The K in K-Nearest Neighbors refers to the number of neighbors distances we’ll calculate to make a prediction. Let’s suppose we had an Iris dataset in which we’ll classify various species of Irises (Setosa, Virginica, & Versicolor) and our features for classification were petal width, petal length, sepal width, & sepal length.
The training data points for this dataset would be plotted to their respective values. From there, upon prediction, suppose we had a testing data point, an object with an unknown classification. If we set k = 3, the amount of nearest neighbors to the unknown object our algorithm would search for would be 3, and the object would be assigned to the most common class.
It’s best practice to set k to an uneven number which would eradicate running the risk of a tie.
Artificial Neural Networks
Artificial neural networks are a type of machine learning that is loosely modeled off the human brain. To create a neural network we must have at least 3 layers of neurons: an input layer, hidden layer, and output layer.

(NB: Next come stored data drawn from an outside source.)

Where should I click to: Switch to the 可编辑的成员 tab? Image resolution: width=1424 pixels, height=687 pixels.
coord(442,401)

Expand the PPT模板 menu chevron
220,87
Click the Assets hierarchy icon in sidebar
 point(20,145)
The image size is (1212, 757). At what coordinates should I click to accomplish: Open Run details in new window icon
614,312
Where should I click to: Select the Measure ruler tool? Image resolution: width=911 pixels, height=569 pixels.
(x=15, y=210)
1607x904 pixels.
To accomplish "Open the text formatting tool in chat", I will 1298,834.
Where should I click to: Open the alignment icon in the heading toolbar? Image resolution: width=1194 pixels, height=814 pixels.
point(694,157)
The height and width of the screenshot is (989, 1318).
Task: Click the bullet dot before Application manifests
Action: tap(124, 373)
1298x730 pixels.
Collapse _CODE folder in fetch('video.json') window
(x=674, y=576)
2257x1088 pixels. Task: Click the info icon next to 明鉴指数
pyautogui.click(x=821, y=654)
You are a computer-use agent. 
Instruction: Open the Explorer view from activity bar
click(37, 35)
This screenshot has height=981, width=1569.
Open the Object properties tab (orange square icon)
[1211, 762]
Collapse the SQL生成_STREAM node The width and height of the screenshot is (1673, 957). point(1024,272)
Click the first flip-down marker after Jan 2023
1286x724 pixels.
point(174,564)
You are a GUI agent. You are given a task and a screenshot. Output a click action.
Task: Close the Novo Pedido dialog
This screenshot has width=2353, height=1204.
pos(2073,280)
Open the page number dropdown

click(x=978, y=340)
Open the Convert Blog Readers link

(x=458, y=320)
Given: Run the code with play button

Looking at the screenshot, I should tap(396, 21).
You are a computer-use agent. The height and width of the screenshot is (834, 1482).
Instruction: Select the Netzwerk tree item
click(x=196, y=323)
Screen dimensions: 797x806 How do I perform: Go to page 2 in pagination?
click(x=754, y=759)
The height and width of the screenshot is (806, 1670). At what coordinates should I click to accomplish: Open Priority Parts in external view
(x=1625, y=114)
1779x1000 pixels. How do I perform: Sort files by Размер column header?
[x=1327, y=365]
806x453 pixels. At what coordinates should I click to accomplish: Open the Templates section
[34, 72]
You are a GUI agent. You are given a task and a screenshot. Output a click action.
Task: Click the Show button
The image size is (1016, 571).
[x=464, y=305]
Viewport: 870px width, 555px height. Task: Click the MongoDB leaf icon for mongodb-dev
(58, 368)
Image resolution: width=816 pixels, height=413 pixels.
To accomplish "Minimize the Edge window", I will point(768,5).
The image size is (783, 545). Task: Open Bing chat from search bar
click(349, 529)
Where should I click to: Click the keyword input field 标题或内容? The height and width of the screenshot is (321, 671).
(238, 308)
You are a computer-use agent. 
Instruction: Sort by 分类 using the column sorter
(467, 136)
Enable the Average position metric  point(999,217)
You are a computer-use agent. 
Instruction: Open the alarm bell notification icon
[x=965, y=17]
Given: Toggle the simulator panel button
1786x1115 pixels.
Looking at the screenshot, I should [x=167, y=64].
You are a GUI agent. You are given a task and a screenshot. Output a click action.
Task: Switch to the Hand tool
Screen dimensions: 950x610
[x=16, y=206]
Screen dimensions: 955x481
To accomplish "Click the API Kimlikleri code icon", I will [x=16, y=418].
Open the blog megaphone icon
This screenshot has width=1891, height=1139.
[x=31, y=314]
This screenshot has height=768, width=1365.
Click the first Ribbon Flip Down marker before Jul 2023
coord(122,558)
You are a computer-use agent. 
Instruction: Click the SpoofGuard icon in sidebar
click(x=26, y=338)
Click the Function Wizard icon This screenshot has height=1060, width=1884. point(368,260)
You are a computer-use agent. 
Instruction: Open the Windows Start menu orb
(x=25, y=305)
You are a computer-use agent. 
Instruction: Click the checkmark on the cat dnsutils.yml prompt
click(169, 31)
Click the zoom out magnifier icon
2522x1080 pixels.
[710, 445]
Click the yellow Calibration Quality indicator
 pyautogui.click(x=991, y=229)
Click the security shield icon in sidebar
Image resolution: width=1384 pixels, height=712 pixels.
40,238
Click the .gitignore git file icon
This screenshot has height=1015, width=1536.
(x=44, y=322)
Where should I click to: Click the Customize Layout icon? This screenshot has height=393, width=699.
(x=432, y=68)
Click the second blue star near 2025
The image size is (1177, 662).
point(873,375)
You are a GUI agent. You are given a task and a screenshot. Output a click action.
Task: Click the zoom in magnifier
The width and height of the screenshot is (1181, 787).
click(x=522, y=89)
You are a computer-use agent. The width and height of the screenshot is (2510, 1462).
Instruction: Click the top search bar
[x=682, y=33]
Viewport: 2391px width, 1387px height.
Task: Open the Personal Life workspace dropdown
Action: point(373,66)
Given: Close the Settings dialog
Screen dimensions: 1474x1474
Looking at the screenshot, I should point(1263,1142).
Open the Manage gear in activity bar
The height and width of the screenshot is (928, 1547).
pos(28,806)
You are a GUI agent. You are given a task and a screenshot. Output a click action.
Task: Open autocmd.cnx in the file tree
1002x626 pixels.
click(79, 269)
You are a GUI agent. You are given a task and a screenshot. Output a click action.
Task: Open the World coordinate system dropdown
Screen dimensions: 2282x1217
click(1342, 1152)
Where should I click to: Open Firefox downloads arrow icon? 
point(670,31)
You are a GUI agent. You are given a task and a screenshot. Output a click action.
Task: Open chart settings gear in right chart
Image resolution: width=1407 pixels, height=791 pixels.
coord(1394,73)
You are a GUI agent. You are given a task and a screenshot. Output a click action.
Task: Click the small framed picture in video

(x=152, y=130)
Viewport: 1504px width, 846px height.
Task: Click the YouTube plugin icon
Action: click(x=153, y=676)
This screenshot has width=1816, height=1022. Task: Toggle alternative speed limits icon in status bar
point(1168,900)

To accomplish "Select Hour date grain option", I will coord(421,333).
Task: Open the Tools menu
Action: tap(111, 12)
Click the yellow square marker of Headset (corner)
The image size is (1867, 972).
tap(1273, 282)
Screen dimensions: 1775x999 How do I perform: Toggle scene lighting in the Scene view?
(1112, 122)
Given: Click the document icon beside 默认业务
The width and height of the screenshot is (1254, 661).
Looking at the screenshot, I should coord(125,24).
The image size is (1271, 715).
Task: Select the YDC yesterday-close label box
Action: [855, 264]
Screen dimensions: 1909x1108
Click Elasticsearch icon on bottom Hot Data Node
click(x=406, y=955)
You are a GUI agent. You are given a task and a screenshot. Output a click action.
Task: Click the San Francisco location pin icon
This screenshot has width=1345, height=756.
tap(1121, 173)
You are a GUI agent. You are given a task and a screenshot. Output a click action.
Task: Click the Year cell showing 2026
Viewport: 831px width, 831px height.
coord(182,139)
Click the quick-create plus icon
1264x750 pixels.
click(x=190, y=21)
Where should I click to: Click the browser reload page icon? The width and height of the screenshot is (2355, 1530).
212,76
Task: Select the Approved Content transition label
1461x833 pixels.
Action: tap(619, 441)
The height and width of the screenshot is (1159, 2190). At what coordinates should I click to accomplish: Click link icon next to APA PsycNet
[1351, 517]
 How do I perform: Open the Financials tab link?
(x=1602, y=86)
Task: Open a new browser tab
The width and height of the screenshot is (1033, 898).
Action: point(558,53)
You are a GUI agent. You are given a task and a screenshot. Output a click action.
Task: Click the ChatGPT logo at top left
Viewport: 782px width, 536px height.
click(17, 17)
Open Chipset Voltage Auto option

The input layer is made up of the features of our data, for example: if we wanted our neural network trained to classify handwritten digits, each pixel could be a feature. While the output layer is composed of the predictions. On the same note of the last example, each output neuron may represent a digit outcome. The hidden layer(s) usually make up the bulk of our neural network, and the layers in between the hidden layers have neurons that have connections between them. For a neural network used to classify images, each layer may serve to recognize a certain portion of the image. The first hidden layer may focus on small corners in the digits, the next may grapple with the smaller lines in the digits, and so and so forth. With each layer, the complexity of the portion of the image gradually increases.
Depending on the complexity of our model, we may have many hidden layers and that would result in a deep neural network. Deep learning is a subset of machine learning. As we’re training the neural network, what’s happening is that the network is refining and tuning the parameters of the connections between the neurons until it is able to make accurate predictions.